Opinion 2.211, "Physician-Assisted Suicide"
Physician-assisted suicide occurs when a physician facilitates a patient's death by providing the necessary means and/or information to enable the patient to perform the life-ending act (eg, the physician provides sleeping pills and information about the lethal dose...
It is understandable, though tragic, that some patients in extreme duress— such as those suffering from a terminal, painful, debilitating illness—may come to decide that death is preferable to life. However, allowing physicians to participate in assisted suicide would cause more harm than good. Physician-assisted suicide is fundamentally incompatible with the physician's role as healer, would be difficult or impossible to control, and would pose serious societal risks.

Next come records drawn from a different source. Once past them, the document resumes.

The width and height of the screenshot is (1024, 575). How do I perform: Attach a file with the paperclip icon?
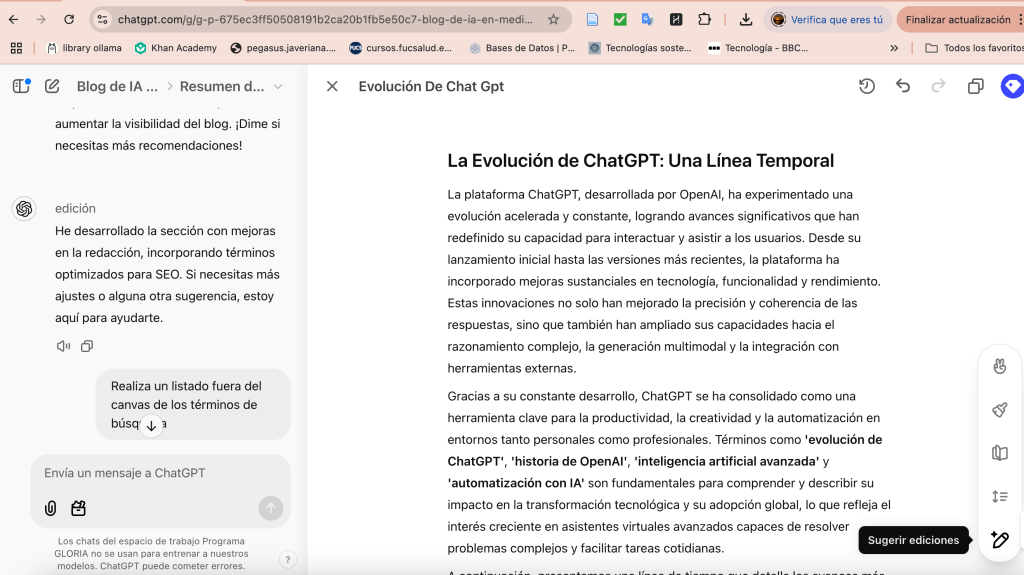(50, 508)
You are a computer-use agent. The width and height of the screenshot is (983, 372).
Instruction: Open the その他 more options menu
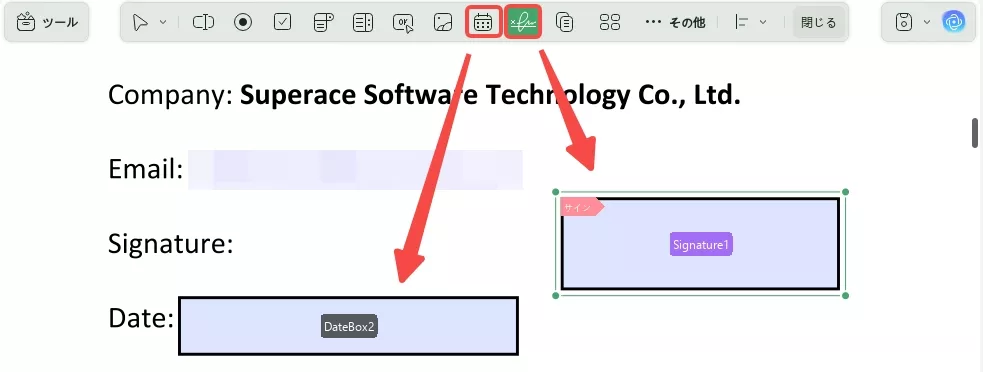click(x=675, y=23)
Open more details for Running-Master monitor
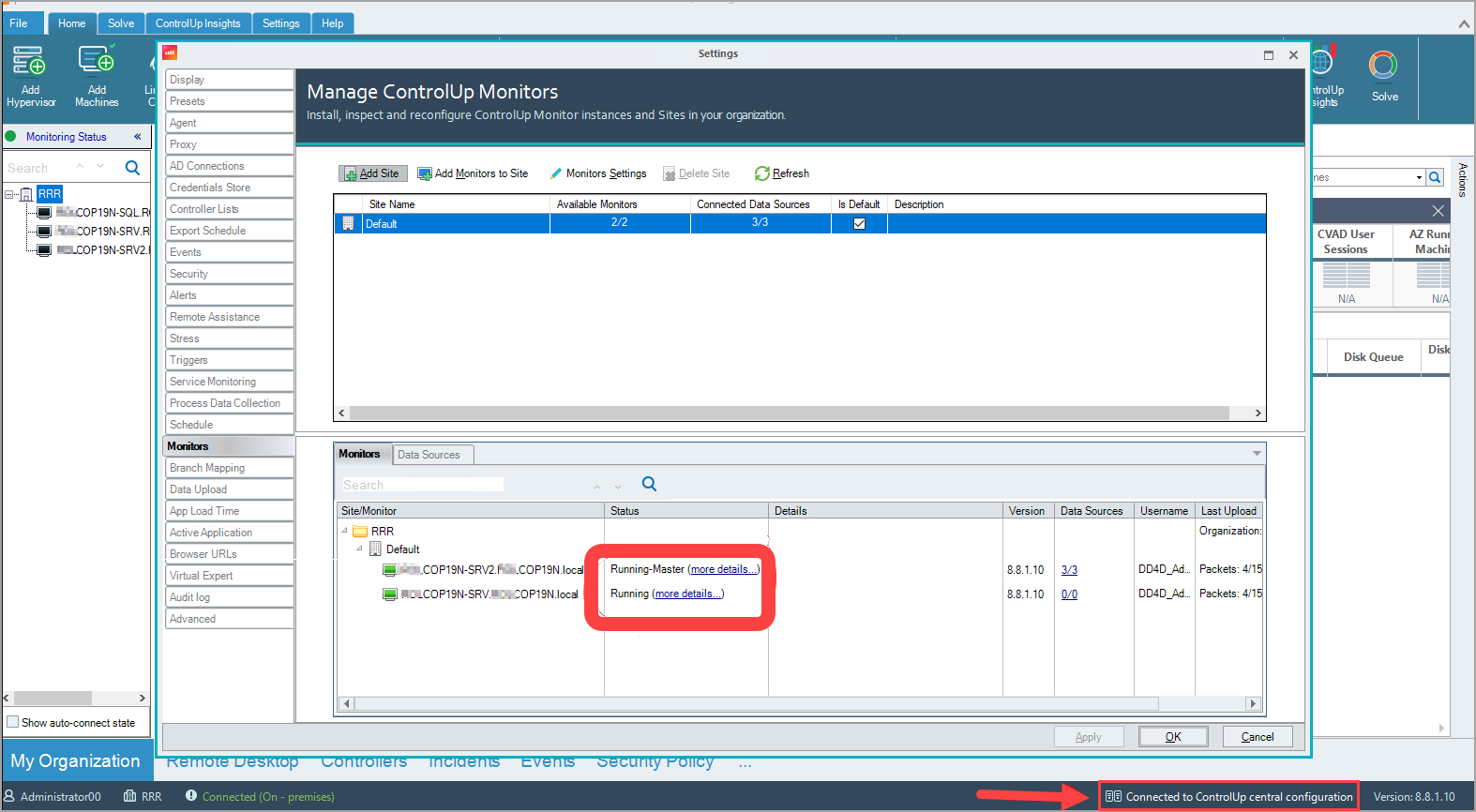 point(723,569)
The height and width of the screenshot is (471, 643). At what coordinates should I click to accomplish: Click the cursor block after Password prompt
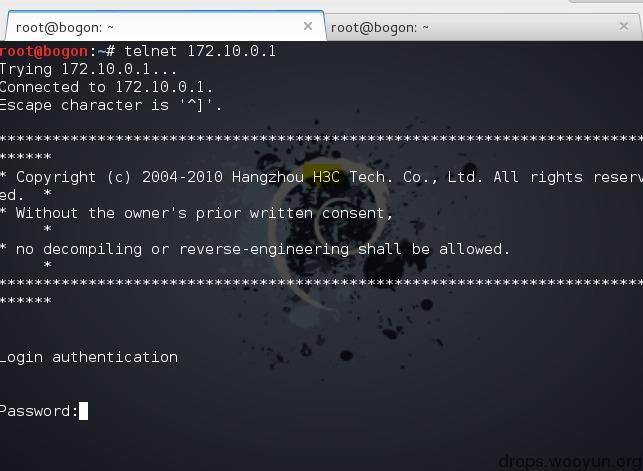[83, 411]
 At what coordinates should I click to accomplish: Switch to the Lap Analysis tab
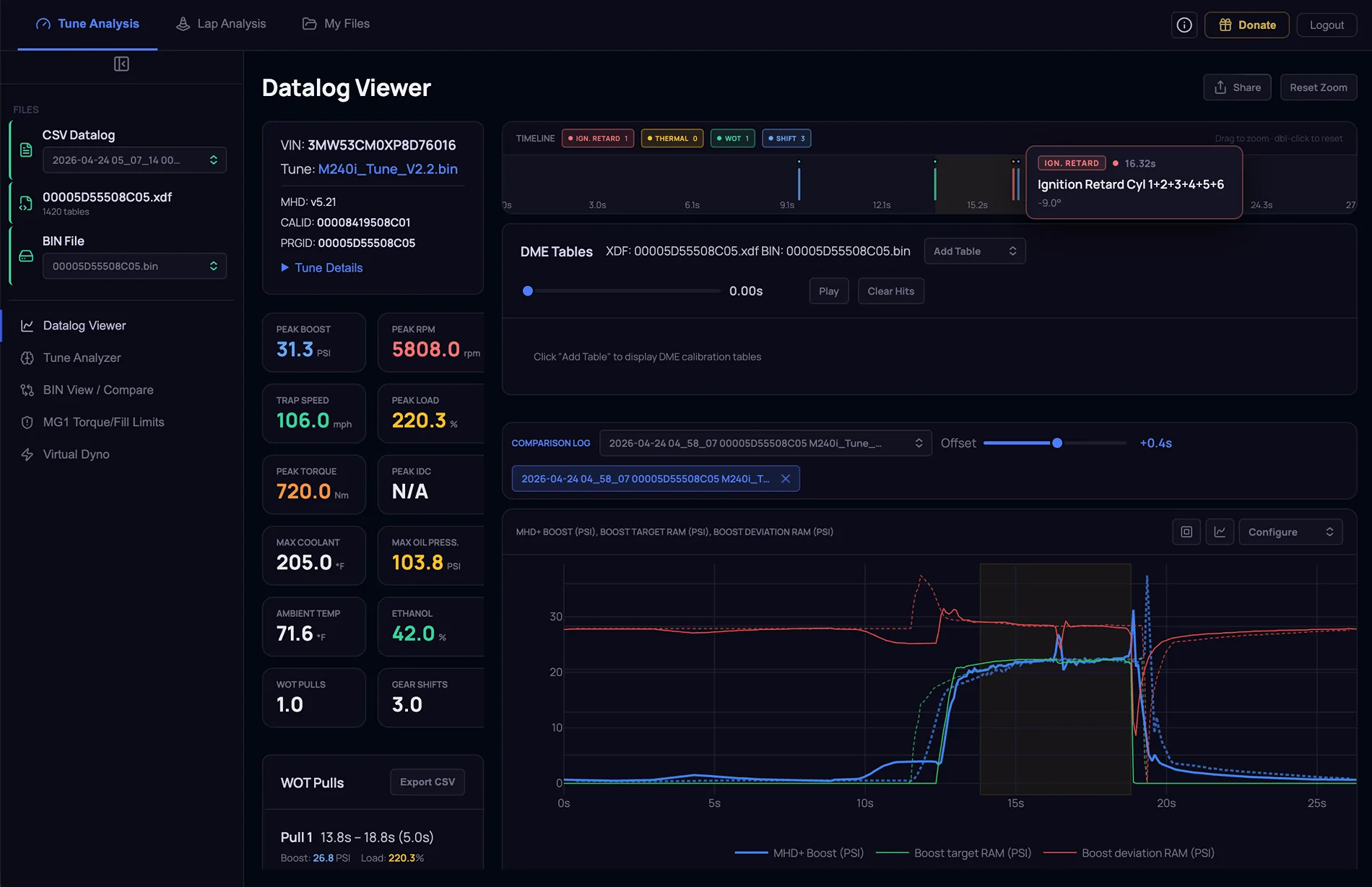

Instead of participating in assisted suicide, physicians must aggressively respond to the needs of patients at the end of life. Patients should not be abandoned once it is determined that cure is impossible.
While in some difficult cases physician-assisted suicide may seem appropriate, the medical profession does not condone the practice due to the likelihood of grave harm. Physicians instead must strive to identify the concerns behind patients' requests for assisted suicide, and make concerted efforts at finding ways to address these concerns short of assisting suicide, including providing more aggressive comfort care. At the present, many physicians are not adequately informed about the modalities of pain control for patients with severe chronic pain. The success of the hospice movement illustrates the extent to which aggressive pain control and close attention to patient comfort and dignity can ease the transition to death.